#### DESCRIPTION OF THE TASK
Copy each of the following records line for line, with no change to any word, number, or mark.

====== SUPPLIED RECORDS ======

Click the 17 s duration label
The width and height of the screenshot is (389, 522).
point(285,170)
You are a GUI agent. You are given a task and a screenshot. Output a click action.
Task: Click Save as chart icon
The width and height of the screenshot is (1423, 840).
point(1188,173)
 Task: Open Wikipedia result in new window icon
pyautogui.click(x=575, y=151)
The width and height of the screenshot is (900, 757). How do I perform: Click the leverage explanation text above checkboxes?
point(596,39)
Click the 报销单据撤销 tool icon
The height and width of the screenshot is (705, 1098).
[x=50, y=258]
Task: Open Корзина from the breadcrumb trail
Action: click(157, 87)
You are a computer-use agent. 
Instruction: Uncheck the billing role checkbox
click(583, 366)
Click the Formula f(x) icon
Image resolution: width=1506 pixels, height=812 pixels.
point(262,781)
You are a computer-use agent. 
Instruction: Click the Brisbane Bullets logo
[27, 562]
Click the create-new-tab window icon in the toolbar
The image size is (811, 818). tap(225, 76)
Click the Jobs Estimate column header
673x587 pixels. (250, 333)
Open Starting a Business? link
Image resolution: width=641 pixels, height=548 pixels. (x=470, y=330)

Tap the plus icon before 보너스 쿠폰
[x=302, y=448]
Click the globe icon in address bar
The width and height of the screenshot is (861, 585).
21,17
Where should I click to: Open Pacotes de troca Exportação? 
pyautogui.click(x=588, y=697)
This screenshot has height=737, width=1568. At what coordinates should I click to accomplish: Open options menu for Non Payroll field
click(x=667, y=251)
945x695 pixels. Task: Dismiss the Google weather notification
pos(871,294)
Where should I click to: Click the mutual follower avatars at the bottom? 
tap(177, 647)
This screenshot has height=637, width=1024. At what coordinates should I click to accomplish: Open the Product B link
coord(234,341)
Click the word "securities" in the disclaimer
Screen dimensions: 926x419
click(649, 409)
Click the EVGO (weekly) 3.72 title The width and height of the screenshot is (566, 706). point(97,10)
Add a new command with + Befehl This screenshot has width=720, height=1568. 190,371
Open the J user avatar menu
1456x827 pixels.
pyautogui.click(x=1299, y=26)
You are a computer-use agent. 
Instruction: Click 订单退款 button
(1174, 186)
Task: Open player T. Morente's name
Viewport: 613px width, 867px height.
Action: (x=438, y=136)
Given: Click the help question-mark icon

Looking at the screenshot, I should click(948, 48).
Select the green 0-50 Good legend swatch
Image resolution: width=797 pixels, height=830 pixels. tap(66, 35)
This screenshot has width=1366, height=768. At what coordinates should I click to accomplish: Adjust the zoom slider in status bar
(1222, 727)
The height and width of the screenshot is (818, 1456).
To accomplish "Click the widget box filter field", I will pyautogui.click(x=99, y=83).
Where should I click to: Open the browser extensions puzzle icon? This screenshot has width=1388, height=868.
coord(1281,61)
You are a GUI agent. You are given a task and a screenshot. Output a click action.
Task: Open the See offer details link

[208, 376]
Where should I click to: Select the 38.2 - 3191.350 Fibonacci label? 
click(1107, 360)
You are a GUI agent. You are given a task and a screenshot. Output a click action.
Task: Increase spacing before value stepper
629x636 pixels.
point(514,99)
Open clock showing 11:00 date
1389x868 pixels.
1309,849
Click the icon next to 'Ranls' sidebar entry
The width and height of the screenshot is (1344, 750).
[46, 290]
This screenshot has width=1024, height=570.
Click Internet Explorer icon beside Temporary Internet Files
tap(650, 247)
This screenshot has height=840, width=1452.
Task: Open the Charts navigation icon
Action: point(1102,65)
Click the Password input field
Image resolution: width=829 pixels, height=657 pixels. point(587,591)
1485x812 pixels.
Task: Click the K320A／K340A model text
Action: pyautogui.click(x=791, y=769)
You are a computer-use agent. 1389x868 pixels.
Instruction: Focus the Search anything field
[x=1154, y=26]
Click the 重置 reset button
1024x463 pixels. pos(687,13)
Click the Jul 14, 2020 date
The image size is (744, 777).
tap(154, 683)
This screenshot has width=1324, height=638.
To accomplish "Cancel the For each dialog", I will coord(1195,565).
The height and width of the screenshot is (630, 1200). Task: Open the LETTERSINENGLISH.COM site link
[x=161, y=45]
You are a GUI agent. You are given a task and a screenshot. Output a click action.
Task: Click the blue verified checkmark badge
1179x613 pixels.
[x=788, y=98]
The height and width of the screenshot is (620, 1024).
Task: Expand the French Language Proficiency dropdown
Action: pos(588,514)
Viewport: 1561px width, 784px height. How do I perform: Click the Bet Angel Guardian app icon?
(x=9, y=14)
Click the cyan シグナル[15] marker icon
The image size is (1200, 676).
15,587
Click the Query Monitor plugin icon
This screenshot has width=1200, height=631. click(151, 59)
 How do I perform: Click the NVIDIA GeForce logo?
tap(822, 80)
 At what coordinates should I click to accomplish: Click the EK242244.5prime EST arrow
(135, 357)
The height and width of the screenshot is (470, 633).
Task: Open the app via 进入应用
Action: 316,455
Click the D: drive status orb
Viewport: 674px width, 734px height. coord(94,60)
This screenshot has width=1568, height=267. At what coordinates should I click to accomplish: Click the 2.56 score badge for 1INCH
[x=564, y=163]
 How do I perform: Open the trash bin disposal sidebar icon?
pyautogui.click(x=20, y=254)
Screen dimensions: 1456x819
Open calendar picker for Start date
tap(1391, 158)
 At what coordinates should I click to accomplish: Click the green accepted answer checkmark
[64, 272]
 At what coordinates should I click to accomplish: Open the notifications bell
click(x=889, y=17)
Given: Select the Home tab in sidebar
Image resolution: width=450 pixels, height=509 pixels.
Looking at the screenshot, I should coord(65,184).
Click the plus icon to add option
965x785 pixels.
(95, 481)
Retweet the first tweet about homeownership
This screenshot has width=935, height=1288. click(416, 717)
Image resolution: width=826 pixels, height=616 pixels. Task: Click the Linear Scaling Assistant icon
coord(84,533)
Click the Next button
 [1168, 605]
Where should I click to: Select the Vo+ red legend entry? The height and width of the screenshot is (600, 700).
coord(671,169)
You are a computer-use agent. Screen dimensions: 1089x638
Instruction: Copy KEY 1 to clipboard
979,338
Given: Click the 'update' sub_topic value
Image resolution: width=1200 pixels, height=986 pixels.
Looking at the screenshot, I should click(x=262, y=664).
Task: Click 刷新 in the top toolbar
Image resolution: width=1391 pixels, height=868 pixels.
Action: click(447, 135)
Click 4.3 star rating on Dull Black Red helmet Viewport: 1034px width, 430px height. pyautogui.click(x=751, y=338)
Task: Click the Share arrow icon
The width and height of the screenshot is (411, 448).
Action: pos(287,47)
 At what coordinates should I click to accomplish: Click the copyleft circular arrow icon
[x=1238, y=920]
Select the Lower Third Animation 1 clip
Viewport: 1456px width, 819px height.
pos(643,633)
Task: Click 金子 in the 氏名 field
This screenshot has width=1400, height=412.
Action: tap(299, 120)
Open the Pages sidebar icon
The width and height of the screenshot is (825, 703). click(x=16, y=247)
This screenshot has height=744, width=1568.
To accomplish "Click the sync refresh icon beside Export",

======

#### TASK OUTPUT
Click the 17 s duration label
The width and height of the screenshot is (389, 522).
point(285,170)
You are a GUI agent. You are given a task and a screenshot. Output a click action.
Task: Click Save as chart icon
The width and height of the screenshot is (1423, 840).
point(1188,173)
 Task: Open Wikipedia result in new window icon
pyautogui.click(x=575, y=151)
The width and height of the screenshot is (900, 757). How do I perform: Click the leverage explanation text above checkboxes?
point(596,39)
Click the 报销单据撤销 tool icon
The height and width of the screenshot is (705, 1098).
[x=50, y=258]
Task: Open Корзина from the breadcrumb trail
Action: click(157, 87)
You are a computer-use agent. 
Instruction: Uncheck the billing role checkbox
click(583, 366)
Click the Formula f(x) icon
Image resolution: width=1506 pixels, height=812 pixels.
point(262,781)
You are a computer-use agent. 
Instruction: Click the Brisbane Bullets logo
[27, 562]
Click the create-new-tab window icon in the toolbar
The image size is (811, 818). tap(225, 76)
Click the Jobs Estimate column header
673x587 pixels. (250, 333)
Open Starting a Business? link
Image resolution: width=641 pixels, height=548 pixels. (x=470, y=330)

Tap the plus icon before 보너스 쿠폰
[x=302, y=448]
Click the globe icon in address bar
The width and height of the screenshot is (861, 585).
21,17
Where should I click to: Open Pacotes de troca Exportação? 
pyautogui.click(x=588, y=697)
This screenshot has height=737, width=1568. At what coordinates should I click to accomplish: Open options menu for Non Payroll field
click(x=667, y=251)
945x695 pixels. Task: Dismiss the Google weather notification
pos(871,294)
Where should I click to: Click the mutual follower avatars at the bottom? 
tap(177, 647)
This screenshot has height=637, width=1024. At what coordinates should I click to accomplish: Open the Product B link
coord(234,341)
Click the word "securities" in the disclaimer
Screen dimensions: 926x419
click(649, 409)
Click the EVGO (weekly) 3.72 title The width and height of the screenshot is (566, 706). point(97,10)
Add a new command with + Befehl This screenshot has width=720, height=1568. 190,371
Open the J user avatar menu
1456x827 pixels.
pyautogui.click(x=1299, y=26)
You are a computer-use agent. 
Instruction: Click 订单退款 button
(1174, 186)
Task: Open player T. Morente's name
Viewport: 613px width, 867px height.
Action: (x=438, y=136)
Given: Click the help question-mark icon

Looking at the screenshot, I should click(948, 48).
Select the green 0-50 Good legend swatch
Image resolution: width=797 pixels, height=830 pixels. tap(66, 35)
This screenshot has width=1366, height=768. At what coordinates should I click to accomplish: Adjust the zoom slider in status bar
(1222, 727)
The height and width of the screenshot is (818, 1456).
To accomplish "Click the widget box filter field", I will pyautogui.click(x=99, y=83).
Where should I click to: Open the browser extensions puzzle icon? This screenshot has width=1388, height=868.
coord(1281,61)
You are a GUI agent. You are given a task and a screenshot. Output a click action.
Task: Open the See offer details link

[208, 376]
Where should I click to: Select the 38.2 - 3191.350 Fibonacci label? 
click(1107, 360)
You are a GUI agent. You are given a task and a screenshot. Output a click action.
Task: Increase spacing before value stepper
629x636 pixels.
point(514,99)
Open clock showing 11:00 date
1389x868 pixels.
1309,849
Click the icon next to 'Ranls' sidebar entry
The width and height of the screenshot is (1344, 750).
[46, 290]
This screenshot has width=1024, height=570.
Click Internet Explorer icon beside Temporary Internet Files
tap(650, 247)
This screenshot has height=840, width=1452.
Task: Open the Charts navigation icon
Action: point(1102,65)
Click the Password input field
Image resolution: width=829 pixels, height=657 pixels. point(587,591)
1485x812 pixels.
Task: Click the K320A／K340A model text
Action: pyautogui.click(x=791, y=769)
You are a computer-use agent. 1389x868 pixels.
Instruction: Focus the Search anything field
[x=1154, y=26]
Click the 重置 reset button
1024x463 pixels. pos(687,13)
Click the Jul 14, 2020 date
The image size is (744, 777).
tap(154, 683)
This screenshot has width=1324, height=638.
To accomplish "Cancel the For each dialog", I will coord(1195,565).
The height and width of the screenshot is (630, 1200). Task: Open the LETTERSINENGLISH.COM site link
[x=161, y=45]
You are a GUI agent. You are given a task and a screenshot. Output a click action.
Task: Click the blue verified checkmark badge
1179x613 pixels.
[x=788, y=98]
The height and width of the screenshot is (620, 1024).
Task: Expand the French Language Proficiency dropdown
Action: pos(588,514)
Viewport: 1561px width, 784px height. How do I perform: Click the Bet Angel Guardian app icon?
(x=9, y=14)
Click the cyan シグナル[15] marker icon
The image size is (1200, 676).
15,587
Click the Query Monitor plugin icon
This screenshot has width=1200, height=631. click(151, 59)
 How do I perform: Click the NVIDIA GeForce logo?
tap(822, 80)
 At what coordinates should I click to accomplish: Click the EK242244.5prime EST arrow
(135, 357)
The height and width of the screenshot is (470, 633).
Task: Open the app via 进入应用
Action: 316,455
Click the D: drive status orb
Viewport: 674px width, 734px height. coord(94,60)
This screenshot has width=1568, height=267. At what coordinates should I click to accomplish: Click the 2.56 score badge for 1INCH
[x=564, y=163]
 How do I perform: Open the trash bin disposal sidebar icon?
pyautogui.click(x=20, y=254)
Screen dimensions: 1456x819
Open calendar picker for Start date
tap(1391, 158)
 At what coordinates should I click to accomplish: Click the green accepted answer checkmark
[64, 272]
 At what coordinates should I click to accomplish: Open the notifications bell
click(x=889, y=17)
Given: Select the Home tab in sidebar
Image resolution: width=450 pixels, height=509 pixels.
Looking at the screenshot, I should coord(65,184).
Click the plus icon to add option
965x785 pixels.
(95, 481)
Retweet the first tweet about homeownership
This screenshot has width=935, height=1288. click(416, 717)
Image resolution: width=826 pixels, height=616 pixels. Task: Click the Linear Scaling Assistant icon
coord(84,533)
Click the Next button
 [1168, 605]
Where should I click to: Select the Vo+ red legend entry? The height and width of the screenshot is (600, 700).
coord(671,169)
You are a computer-use agent. Screen dimensions: 1089x638
Instruction: Copy KEY 1 to clipboard
979,338
Given: Click the 'update' sub_topic value
Image resolution: width=1200 pixels, height=986 pixels.
Looking at the screenshot, I should click(x=262, y=664).
Task: Click 刷新 in the top toolbar
Image resolution: width=1391 pixels, height=868 pixels.
Action: click(447, 135)
Click 4.3 star rating on Dull Black Red helmet Viewport: 1034px width, 430px height. pyautogui.click(x=751, y=338)
Task: Click the Share arrow icon
The width and height of the screenshot is (411, 448).
Action: pos(287,47)
 At what coordinates should I click to accomplish: Click the copyleft circular arrow icon
[x=1238, y=920]
Select the Lower Third Animation 1 clip
Viewport: 1456px width, 819px height.
pos(643,633)
Task: Click 金子 in the 氏名 field
This screenshot has width=1400, height=412.
Action: tap(299, 120)
Open the Pages sidebar icon
The width and height of the screenshot is (825, 703). click(x=16, y=247)
This screenshot has height=744, width=1568.
To accomplish "Click the sync refresh icon beside Export",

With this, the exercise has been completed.